*Work to be completed*
Rewrite all the records below as a numbered list with one line per item, and leave out the blank lines.

[Opening Available data section]

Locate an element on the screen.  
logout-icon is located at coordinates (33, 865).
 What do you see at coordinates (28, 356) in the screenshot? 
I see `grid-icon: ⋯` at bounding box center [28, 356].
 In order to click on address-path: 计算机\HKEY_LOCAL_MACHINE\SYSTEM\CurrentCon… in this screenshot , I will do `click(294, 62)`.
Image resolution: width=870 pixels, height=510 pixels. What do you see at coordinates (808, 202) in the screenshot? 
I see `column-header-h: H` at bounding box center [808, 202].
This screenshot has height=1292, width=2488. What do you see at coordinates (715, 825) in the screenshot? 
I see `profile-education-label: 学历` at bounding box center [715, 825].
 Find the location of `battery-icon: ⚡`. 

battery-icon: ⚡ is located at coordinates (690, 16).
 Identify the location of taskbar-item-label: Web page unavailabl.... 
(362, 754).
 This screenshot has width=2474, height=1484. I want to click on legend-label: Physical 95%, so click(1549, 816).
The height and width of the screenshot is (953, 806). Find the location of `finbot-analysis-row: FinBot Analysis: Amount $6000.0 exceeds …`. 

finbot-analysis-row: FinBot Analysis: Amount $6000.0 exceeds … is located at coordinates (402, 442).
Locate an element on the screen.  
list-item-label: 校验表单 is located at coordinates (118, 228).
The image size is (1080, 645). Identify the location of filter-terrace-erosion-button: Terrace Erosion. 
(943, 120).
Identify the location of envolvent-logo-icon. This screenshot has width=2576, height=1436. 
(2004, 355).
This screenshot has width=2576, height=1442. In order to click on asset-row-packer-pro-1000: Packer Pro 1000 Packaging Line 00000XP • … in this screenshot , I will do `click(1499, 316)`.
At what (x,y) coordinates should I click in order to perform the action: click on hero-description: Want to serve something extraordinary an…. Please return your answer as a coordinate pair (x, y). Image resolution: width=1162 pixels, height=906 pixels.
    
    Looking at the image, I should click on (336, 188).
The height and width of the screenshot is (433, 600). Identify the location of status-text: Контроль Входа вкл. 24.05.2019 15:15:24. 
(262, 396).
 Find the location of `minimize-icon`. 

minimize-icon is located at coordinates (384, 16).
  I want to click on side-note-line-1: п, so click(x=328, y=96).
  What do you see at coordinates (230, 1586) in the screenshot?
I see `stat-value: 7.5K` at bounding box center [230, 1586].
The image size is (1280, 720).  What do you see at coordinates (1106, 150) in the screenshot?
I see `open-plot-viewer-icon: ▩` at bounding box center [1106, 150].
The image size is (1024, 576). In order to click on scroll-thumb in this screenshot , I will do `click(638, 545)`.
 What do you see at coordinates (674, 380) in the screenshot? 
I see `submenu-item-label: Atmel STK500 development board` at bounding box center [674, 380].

[Closing Available data section]

*Answer below*
1. Locate an element on the screen.  
2. logout-icon is located at coordinates (33, 865).
3.  What do you see at coordinates (28, 356) in the screenshot? 
4. I see `grid-icon: ⋯` at bounding box center [28, 356].
5.  In order to click on address-path: 计算机\HKEY_LOCAL_MACHINE\SYSTEM\CurrentCon… in this screenshot , I will do `click(294, 62)`.
6. Image resolution: width=870 pixels, height=510 pixels. What do you see at coordinates (808, 202) in the screenshot? 
7. I see `column-header-h: H` at bounding box center [808, 202].
8. This screenshot has height=1292, width=2488. What do you see at coordinates (715, 825) in the screenshot? 
9. I see `profile-education-label: 学历` at bounding box center [715, 825].
10.  Find the location of `battery-icon: ⚡`. 
11. battery-icon: ⚡ is located at coordinates (690, 16).
12.  Identify the location of taskbar-item-label: Web page unavailabl.... 
13. (362, 754).
14.  This screenshot has width=2474, height=1484. I want to click on legend-label: Physical 95%, so click(1549, 816).
15. The height and width of the screenshot is (953, 806). Find the location of `finbot-analysis-row: FinBot Analysis: Amount $6000.0 exceeds …`. 
16. finbot-analysis-row: FinBot Analysis: Amount $6000.0 exceeds … is located at coordinates (402, 442).
17. Locate an element on the screen.  
18. list-item-label: 校验表单 is located at coordinates (118, 228).
19. The image size is (1080, 645). Identify the location of filter-terrace-erosion-button: Terrace Erosion. 
20. (943, 120).
21. Identify the location of envolvent-logo-icon. This screenshot has width=2576, height=1436. 
22. (2004, 355).
23. This screenshot has width=2576, height=1442. In order to click on asset-row-packer-pro-1000: Packer Pro 1000 Packaging Line 00000XP • … in this screenshot , I will do `click(1499, 316)`.
24. At what (x,y) coordinates should I click in order to perform the action: click on hero-description: Want to serve something extraordinary an…. Please return your answer as a coordinate pair (x, y). Image resolution: width=1162 pixels, height=906 pixels.
25.     Looking at the image, I should click on (336, 188).
26. The height and width of the screenshot is (433, 600). Identify the location of status-text: Контроль Входа вкл. 24.05.2019 15:15:24. 
27. (262, 396).
28.  Find the location of `minimize-icon`. 
29. minimize-icon is located at coordinates (384, 16).
30.   I want to click on side-note-line-1: п, so click(x=328, y=96).
31.   What do you see at coordinates (230, 1586) in the screenshot?
32. I see `stat-value: 7.5K` at bounding box center [230, 1586].
33. The image size is (1280, 720).  What do you see at coordinates (1106, 150) in the screenshot?
34. I see `open-plot-viewer-icon: ▩` at bounding box center [1106, 150].
35. The image size is (1024, 576). In order to click on scroll-thumb in this screenshot , I will do `click(638, 545)`.
36.  What do you see at coordinates (674, 380) in the screenshot? 
37. I see `submenu-item-label: Atmel STK500 development board` at bounding box center [674, 380].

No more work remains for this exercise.